We can conclude that it is possible quantitatively to trace acoustical differences between the two categories of metrical positions in old Estonian folksongs. Those differences show up as the durational contrast between odd- and even-numbered, or ictus and off-ictus positions of the Kalevala metre. This is in good agreement with the hypothesis that the contrast between syllables in ictus and off-ictus positions is realized by the means of duration. Whether or not this contrast should be classified as scansion, however, will depend on how we define the stress in folksongs, i.e., whether the prolongated syllables in ictus position are perceived as stressed (or accented) or not. No systematic study of this aspect has yet been carried through.
|Figure 3. Excerpt from the transliteration of one analysed song (Laugaste 1989: 618).|
Another factor which contributes to the perception of stress in speech by a listener is the fundamental frequency contour. In Estonian, a stressed syllable normally has a higher fundamental frequency than a following unstressed syllable. Observations on the transliteration of melodies in the analysed songs (see excerpt in Fig. 3) suggest that melody contours there may be shaped by the necessity to signal the word stress to a listener, in order to compensate the loss of durational cues in metrically weak positions. In the six verse lines presented in Fig. 3, no conflict occurs between the metrical accent and the word stress, except in the first line, where the word tormis starts in the off-ictus position. This word coincides with a deviation from the invariant melodic pattern: the first syllable of the word is performed at b in the melody, not g, as expected. It seems as if the performer has deviated from the melody in order to keep the stressed syllable tor- in the off-ictus position from being lower in pitch than the following unstressed -mis in the ictus position. The melody may be slightly adjusted to avoid placement of stressed syllables in those off-ictus positions where they would carry lower pitch than the following unstressed syllables in ictus positions. It seems that, in the case of a conflict between metrical accent and word stress, the first, i.e., linguistically stressed syllables are required to be accommodated at those melodic positions which are not lower in pitch than the consecutive syllables which are unstressed.

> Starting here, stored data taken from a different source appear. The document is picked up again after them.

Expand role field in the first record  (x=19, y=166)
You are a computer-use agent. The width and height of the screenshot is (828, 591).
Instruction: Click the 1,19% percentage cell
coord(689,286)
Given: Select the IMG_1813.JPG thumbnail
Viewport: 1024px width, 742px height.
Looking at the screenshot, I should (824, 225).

No quantitative estimation of this hypothesis, however, is possible on the present material because of very limited number of such samples.

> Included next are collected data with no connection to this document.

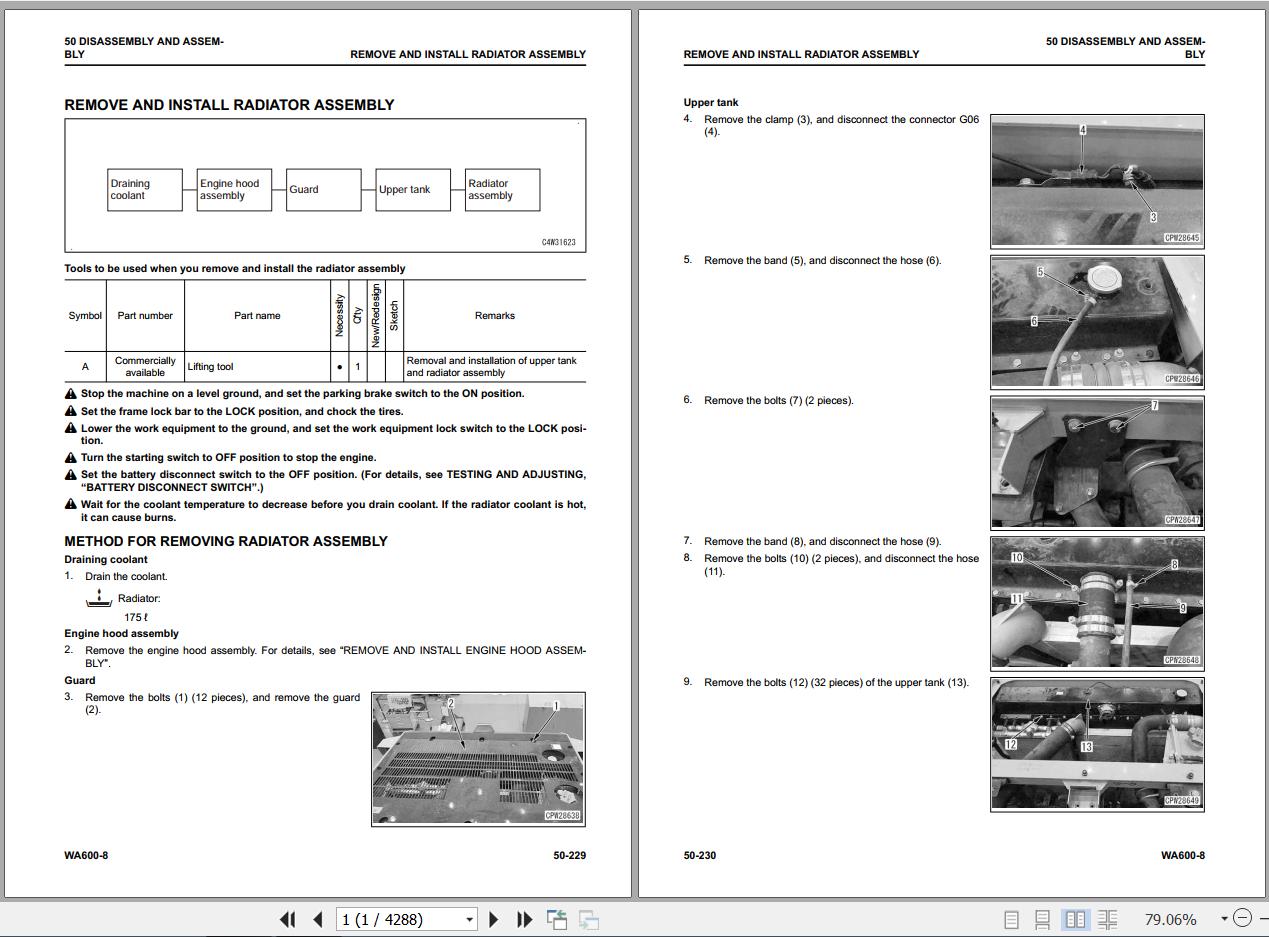Click the 'Draining coolant' flowchart box
This screenshot has height=937, width=1269.
(x=145, y=190)
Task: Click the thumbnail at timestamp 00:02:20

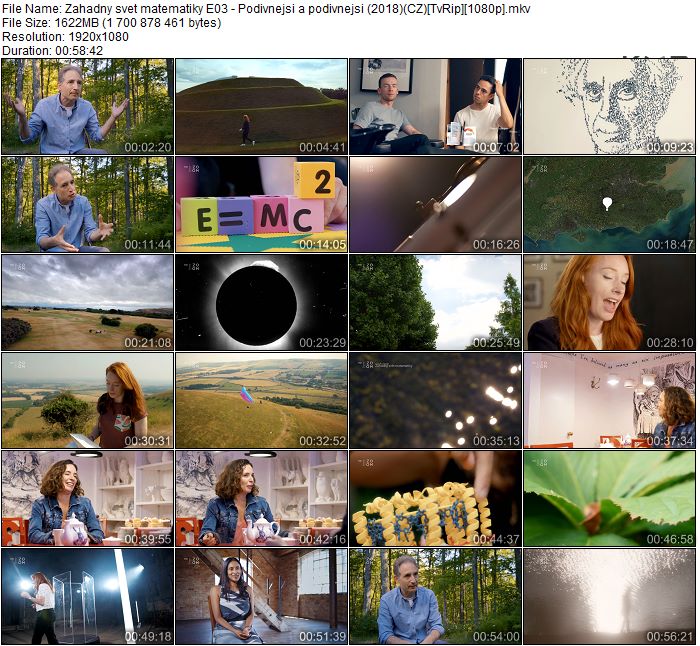Action: (87, 106)
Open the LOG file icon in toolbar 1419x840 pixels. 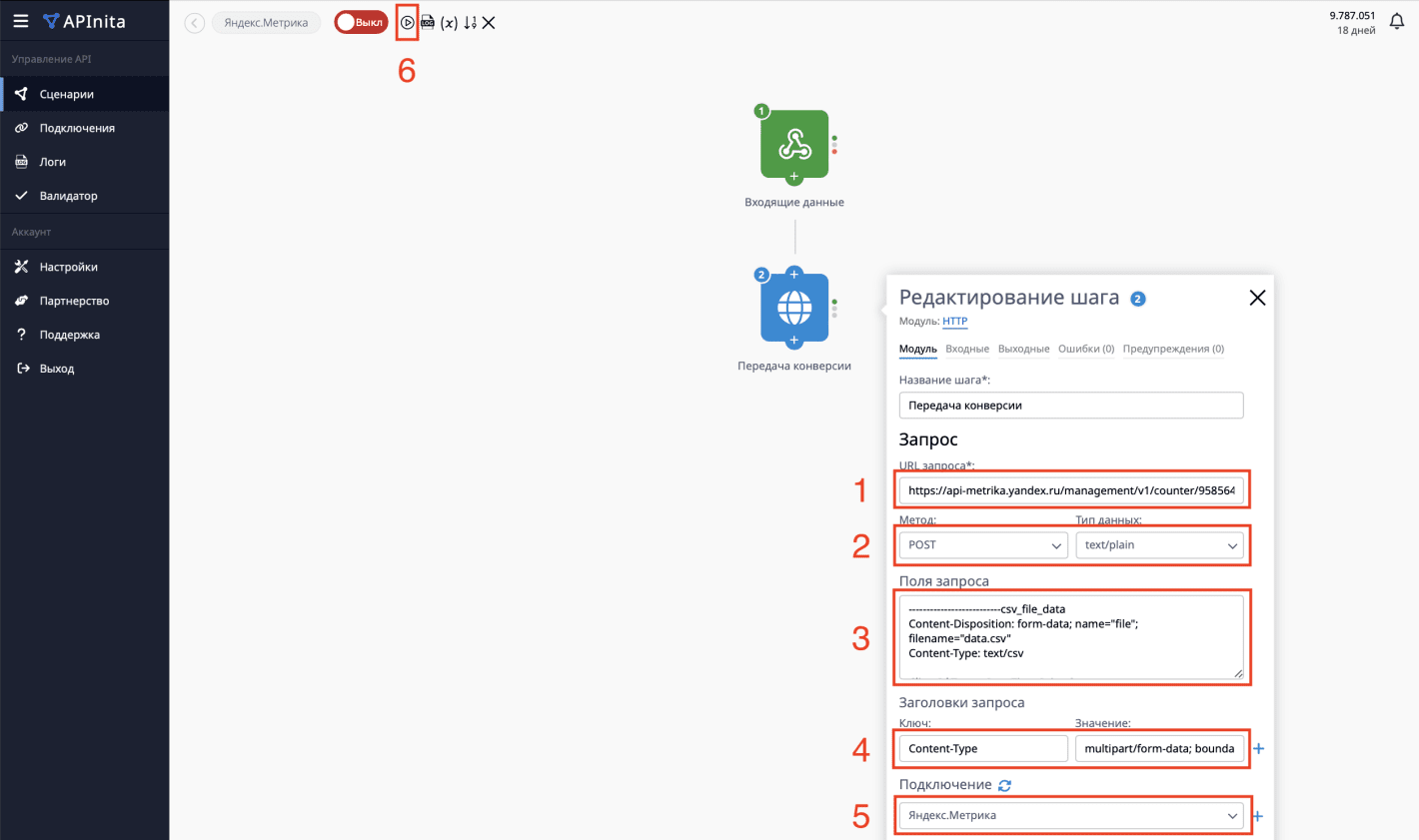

The present study seems to strengthen the conclusion that duration in the Kalevala-songs serves exclusively metrical functions and has lost its word-level functions. The linguistic opposition between short and long syllables is neutralized and subordinated to the metrical structure (Ross & Lehiste 1995). The melody, on the other hand, may be modified to conform to word-level pitch patterns. The role of intensity in establishing both ictus and stress is as yet unexplored. But the existing metrical conventions appear to function efficiently enough to allow for the observed free combination of elements from the text and melody corpora in the classical folksong repertoire.
This study was partly supported by a travel grant to the first author by the Department of Speech and Hearing, Ohio State University.